DATA.
## START

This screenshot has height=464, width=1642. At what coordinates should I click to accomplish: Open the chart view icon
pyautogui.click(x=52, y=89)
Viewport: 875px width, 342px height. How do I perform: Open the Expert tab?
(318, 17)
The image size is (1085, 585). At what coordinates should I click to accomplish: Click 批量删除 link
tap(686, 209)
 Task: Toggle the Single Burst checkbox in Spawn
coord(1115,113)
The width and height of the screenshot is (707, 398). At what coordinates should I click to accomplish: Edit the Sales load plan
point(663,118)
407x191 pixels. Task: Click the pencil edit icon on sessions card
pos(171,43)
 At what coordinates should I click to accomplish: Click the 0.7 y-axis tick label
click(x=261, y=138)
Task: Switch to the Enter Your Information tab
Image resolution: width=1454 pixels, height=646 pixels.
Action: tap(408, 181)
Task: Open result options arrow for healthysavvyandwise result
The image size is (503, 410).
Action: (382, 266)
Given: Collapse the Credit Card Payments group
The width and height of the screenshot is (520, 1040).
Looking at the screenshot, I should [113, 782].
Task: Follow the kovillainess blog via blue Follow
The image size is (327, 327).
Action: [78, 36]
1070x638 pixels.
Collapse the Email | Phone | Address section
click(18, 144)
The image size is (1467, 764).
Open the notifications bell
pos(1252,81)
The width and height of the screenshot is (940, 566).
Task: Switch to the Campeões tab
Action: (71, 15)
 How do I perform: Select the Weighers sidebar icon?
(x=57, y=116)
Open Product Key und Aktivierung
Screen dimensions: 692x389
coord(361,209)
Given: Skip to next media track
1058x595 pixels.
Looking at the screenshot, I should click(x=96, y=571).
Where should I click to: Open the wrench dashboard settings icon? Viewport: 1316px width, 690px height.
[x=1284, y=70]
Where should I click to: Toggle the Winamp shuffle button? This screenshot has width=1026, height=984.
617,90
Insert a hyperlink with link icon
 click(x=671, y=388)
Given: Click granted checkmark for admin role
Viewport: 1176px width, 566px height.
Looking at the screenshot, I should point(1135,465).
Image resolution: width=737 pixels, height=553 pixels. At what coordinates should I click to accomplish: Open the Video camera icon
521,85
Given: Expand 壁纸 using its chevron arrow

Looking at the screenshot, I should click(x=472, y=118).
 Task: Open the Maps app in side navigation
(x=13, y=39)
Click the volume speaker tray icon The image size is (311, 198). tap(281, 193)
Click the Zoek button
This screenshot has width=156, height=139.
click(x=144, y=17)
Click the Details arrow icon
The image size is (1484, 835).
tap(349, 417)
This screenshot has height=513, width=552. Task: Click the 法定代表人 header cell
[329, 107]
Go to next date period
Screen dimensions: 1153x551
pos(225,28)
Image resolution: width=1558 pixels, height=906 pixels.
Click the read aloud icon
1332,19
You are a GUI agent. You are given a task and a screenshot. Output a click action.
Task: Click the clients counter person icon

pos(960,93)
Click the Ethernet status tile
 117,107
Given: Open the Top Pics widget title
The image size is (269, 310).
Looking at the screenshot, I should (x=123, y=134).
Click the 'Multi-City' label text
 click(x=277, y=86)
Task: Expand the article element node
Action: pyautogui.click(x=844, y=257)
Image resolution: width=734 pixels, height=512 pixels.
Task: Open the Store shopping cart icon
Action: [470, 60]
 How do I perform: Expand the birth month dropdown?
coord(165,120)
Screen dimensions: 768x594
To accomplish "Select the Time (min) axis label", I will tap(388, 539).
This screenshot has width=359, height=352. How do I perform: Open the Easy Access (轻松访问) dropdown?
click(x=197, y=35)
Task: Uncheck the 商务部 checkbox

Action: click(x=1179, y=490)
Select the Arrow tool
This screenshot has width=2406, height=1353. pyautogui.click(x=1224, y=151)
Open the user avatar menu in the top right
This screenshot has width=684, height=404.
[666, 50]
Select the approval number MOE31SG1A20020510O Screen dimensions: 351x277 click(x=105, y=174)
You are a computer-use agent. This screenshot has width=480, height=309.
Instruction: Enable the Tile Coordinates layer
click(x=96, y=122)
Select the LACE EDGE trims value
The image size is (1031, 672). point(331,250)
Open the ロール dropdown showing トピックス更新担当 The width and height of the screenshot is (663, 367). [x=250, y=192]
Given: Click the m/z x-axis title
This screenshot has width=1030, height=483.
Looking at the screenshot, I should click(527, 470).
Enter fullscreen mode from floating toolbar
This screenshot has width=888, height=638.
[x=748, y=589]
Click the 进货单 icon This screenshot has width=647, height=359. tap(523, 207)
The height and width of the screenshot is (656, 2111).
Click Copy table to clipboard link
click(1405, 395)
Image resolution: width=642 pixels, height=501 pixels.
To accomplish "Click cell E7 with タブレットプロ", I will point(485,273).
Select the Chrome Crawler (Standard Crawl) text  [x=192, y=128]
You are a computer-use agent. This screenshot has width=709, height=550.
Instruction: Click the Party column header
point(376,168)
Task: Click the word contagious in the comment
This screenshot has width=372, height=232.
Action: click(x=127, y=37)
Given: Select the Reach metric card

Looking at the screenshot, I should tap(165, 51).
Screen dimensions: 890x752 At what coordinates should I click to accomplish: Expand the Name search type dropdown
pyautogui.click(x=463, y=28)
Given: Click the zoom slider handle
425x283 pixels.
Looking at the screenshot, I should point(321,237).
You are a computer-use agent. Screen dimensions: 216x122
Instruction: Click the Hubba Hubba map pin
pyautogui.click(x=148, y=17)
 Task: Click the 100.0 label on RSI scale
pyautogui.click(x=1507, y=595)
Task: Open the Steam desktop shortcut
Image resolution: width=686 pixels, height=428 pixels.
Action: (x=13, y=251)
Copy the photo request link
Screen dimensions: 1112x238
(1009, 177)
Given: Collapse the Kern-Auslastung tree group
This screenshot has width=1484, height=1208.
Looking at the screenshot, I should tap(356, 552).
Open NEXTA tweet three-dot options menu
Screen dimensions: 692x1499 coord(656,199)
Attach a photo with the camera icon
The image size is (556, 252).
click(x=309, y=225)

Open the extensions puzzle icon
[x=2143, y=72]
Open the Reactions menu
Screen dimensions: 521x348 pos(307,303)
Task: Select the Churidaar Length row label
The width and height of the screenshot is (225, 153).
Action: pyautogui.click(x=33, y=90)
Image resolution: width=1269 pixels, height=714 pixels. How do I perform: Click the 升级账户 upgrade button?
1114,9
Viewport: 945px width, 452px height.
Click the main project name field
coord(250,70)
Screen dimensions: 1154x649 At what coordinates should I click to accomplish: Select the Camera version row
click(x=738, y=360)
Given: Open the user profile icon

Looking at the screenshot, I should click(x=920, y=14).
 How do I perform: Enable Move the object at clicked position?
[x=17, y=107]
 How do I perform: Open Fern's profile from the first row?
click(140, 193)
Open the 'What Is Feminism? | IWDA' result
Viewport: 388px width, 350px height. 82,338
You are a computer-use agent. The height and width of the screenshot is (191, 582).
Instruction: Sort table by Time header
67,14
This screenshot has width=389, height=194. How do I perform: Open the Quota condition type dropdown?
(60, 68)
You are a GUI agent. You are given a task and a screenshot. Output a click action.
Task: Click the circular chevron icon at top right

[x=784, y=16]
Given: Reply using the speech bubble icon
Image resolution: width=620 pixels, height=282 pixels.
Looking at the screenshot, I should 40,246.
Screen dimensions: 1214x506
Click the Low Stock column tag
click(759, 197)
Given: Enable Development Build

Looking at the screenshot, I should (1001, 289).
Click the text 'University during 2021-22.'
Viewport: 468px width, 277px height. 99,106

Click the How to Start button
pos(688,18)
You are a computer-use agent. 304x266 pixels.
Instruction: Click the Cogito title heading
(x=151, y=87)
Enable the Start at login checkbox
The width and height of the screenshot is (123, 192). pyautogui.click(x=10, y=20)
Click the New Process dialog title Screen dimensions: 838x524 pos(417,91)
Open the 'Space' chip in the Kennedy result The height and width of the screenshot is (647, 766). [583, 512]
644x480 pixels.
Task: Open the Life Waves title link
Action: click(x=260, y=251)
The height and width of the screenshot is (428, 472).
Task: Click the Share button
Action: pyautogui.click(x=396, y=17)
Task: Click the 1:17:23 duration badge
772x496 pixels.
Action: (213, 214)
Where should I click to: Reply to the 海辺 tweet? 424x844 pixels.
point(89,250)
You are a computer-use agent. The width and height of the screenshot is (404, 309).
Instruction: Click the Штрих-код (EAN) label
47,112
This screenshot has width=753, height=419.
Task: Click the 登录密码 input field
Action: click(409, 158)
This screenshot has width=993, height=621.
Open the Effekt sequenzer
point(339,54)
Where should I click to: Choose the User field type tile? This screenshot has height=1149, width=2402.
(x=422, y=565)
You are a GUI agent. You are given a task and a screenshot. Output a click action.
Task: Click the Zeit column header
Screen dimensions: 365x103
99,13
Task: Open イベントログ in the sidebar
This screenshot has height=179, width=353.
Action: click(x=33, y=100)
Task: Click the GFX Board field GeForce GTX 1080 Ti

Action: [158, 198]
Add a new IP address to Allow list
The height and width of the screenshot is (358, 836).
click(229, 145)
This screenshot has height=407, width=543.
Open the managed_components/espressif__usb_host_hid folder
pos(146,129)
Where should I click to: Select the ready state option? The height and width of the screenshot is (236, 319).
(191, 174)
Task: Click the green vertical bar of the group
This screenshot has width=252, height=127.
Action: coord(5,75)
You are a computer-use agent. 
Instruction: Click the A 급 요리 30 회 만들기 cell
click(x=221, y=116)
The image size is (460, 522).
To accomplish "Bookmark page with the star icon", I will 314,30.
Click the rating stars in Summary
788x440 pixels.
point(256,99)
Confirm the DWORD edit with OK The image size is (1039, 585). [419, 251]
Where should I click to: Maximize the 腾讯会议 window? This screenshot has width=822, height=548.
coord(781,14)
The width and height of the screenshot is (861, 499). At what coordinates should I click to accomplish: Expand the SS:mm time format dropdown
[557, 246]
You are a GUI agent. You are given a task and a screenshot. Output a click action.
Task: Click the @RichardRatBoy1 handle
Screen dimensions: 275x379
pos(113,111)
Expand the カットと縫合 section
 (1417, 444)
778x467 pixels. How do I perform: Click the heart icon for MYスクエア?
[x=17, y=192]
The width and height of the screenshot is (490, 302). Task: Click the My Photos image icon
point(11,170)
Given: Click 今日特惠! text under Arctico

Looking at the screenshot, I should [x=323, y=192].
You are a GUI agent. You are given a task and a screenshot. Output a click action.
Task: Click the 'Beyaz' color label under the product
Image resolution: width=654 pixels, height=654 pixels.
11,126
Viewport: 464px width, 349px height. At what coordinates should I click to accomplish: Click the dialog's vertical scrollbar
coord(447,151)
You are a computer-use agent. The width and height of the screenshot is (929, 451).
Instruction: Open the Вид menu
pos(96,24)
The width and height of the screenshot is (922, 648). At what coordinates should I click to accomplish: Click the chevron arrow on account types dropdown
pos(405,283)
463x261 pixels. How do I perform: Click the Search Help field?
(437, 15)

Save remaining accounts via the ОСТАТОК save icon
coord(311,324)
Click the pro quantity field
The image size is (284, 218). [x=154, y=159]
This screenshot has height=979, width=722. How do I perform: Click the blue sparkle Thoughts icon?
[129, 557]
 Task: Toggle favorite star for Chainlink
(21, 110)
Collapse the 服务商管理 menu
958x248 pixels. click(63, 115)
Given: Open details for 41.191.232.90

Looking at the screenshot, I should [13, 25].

## END

INSTRUCTIONS TO FOLLOW. Transcribe the entries above without changes, from the line with "You are a computer-use agent. Screen" up to and including the line with "Action: pyautogui.click(x=33, y=90)".

PROBLEM SOLUTION.
You are a computer-use agent. Screen dimensions: 216x122
Instruction: Click the Hubba Hubba map pin
pyautogui.click(x=148, y=17)
 Task: Click the 100.0 label on RSI scale
pyautogui.click(x=1507, y=595)
Task: Open the Steam desktop shortcut
Image resolution: width=686 pixels, height=428 pixels.
Action: (x=13, y=251)
Copy the photo request link
Screen dimensions: 1112x238
(1009, 177)
Given: Collapse the Kern-Auslastung tree group
This screenshot has width=1484, height=1208.
Looking at the screenshot, I should tap(356, 552).
Open NEXTA tweet three-dot options menu
Screen dimensions: 692x1499 coord(656,199)
Attach a photo with the camera icon
The image size is (556, 252).
click(x=309, y=225)

Open the extensions puzzle icon
[x=2143, y=72]
Open the Reactions menu
Screen dimensions: 521x348 pos(307,303)
Task: Select the Churidaar Length row label
The width and height of the screenshot is (225, 153).
Action: pyautogui.click(x=33, y=90)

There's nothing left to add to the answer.